I cannot prove this because neither $\sigma(X_i,\,\cdots,\,X_n)$ nor $\sigma\left(X_1,\,\cdots,\,X_{i-1},\,X_{i+1},\,\cdots,\,X_n\right)$ includes the other and I can't apply the standard formula.
 A: We can start showing that for any integrable random variable $Z$, and two sub-$\sigma$-algebras $\mathcal G_1$ and $\mathcal G_2$ such that $\mathcal G_2$ is independent of $\sigma(Z)\vee\mathcal G_1$, $$\mathbb E\left[Z \mid \mathcal G_1\vee \mathcal G_2\right]=\mathbb E\left[Z \mid \mathcal G_1\right]$$
(in order words, "adding" a conditioning by something independent of everything does not change the conditional expectation.

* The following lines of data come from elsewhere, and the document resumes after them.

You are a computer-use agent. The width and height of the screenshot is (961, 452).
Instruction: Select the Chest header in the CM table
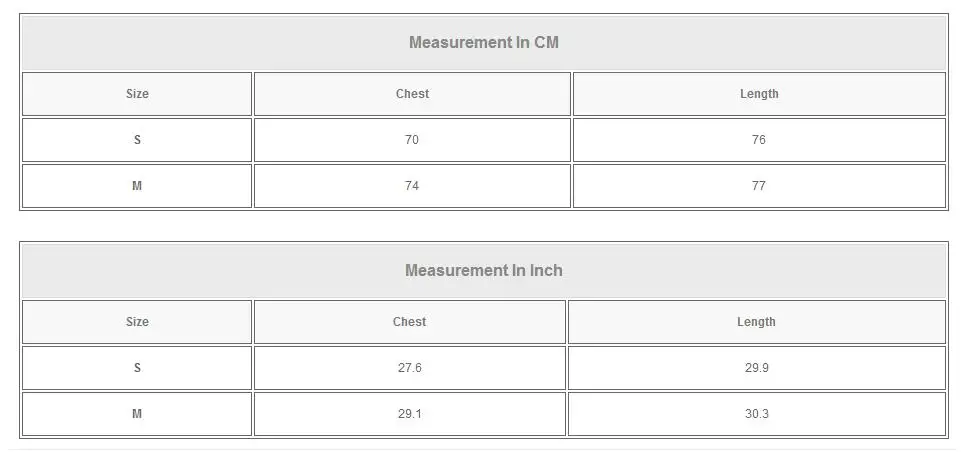pos(412,94)
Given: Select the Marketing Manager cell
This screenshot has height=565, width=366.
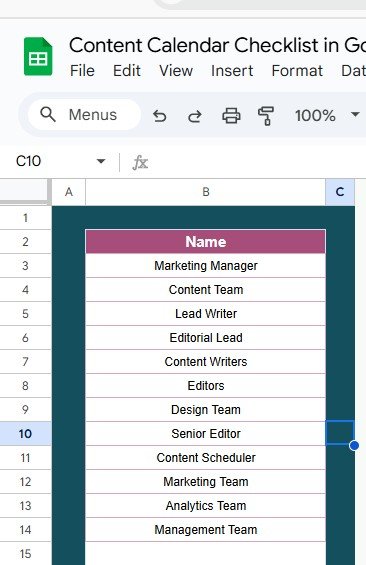Looking at the screenshot, I should click(x=206, y=266).
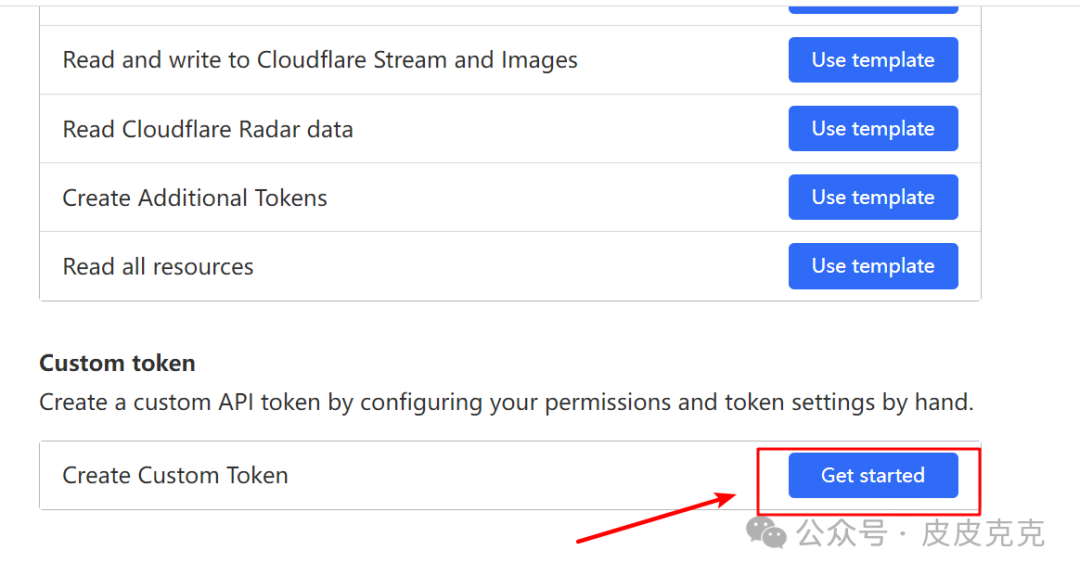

To this this, it suffices to show that for each $G_1\in\mathcal G_1$ and $
G_2\in\mathcal G_2$,
$$
\mathbb E\left[Z\mathbf{1}_{G_1}\mathbf{1}_{G_2}\right]=\mathbb E\left[\mathbb E\left[Z\mid\mathcal G_1\right]\mathbf{1}_{G_1}\mathbf{1}_{G_2}\right]$$
and conclude by $\pi$-$\lambda$-theorem (referred as Dynkin).
Now, in your context, apply it to $Z=\mathbb E\left[Y\mid X_k,i\leqslant k\leqslant n\right]$, $\mathcal G_1=\sigma\left(X_k,i+1\leqslant k\leqslant n\right)$ and $\mathcal G_2=\sigma\left(X_k,1\leqslant k\leqslant i-1\right)$.

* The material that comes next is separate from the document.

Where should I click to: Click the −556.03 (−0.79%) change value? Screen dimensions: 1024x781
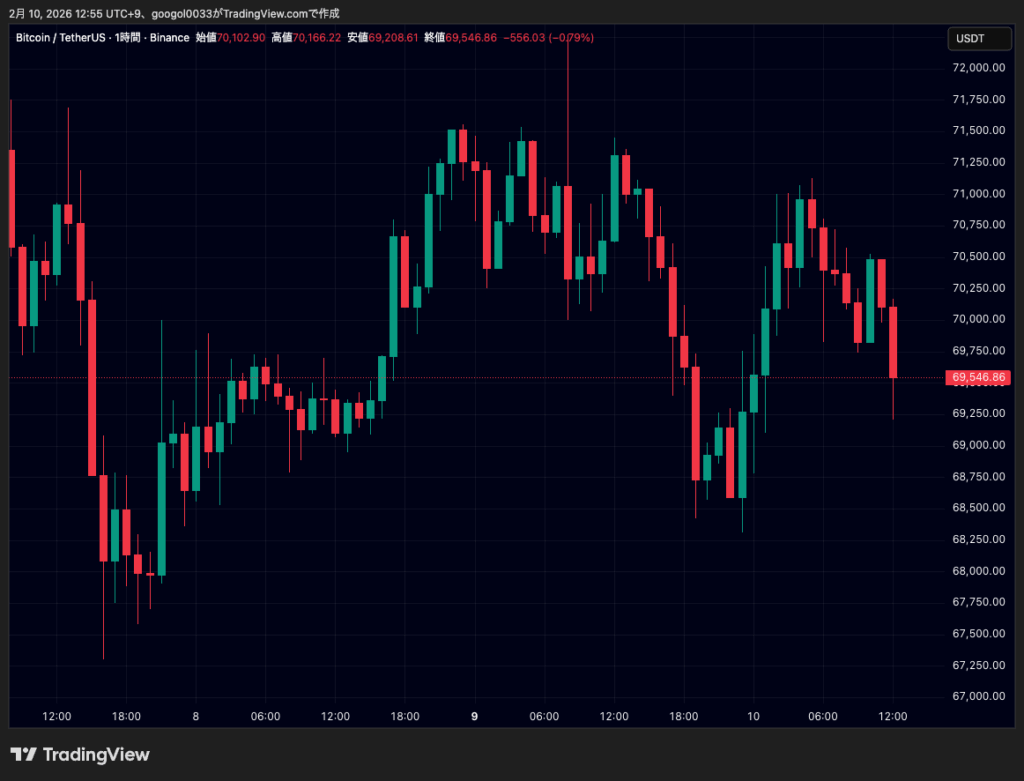549,37
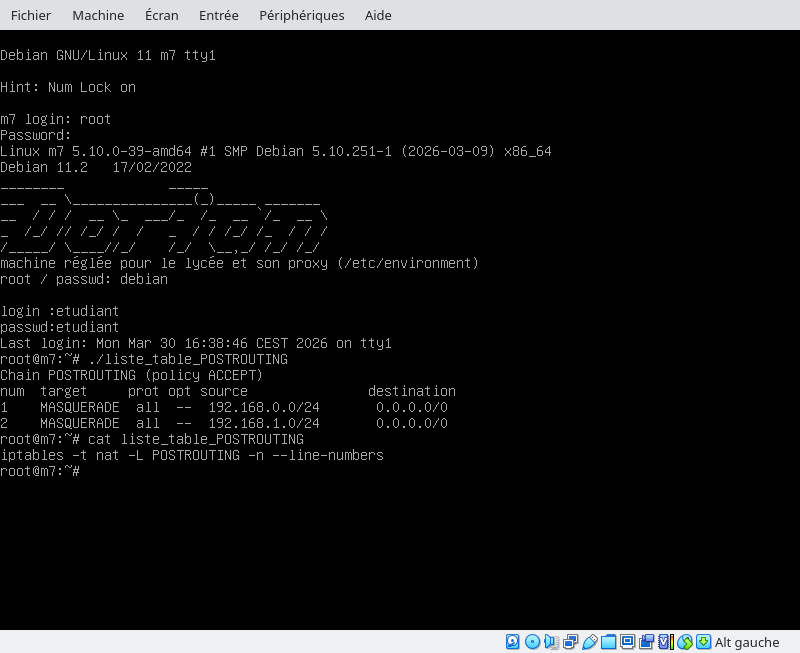
Task: Click the audio settings status icon
Action: 551,642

A: Hint: Consider $\{A \in \sigma (\{X_1,X_2,\cdots, X_{i-1},X_{i+1},\cdots,X_n\}): \int_A LHS= \int_A RHS\}$. Using $\pi - \lambda$ Theorem it follows that if we prove that the equation here holds when $A$ is of the form $B \cap C$ where $A \in \sigma \{X_1,X_2,\cdots,X_{i-1})$ and $C \in \sigma(\{X_{i+1},X_{i+2},\cdots,X_n\})$ then we are done. But in this case each side is equal to $P(B)\int_C Y dP$.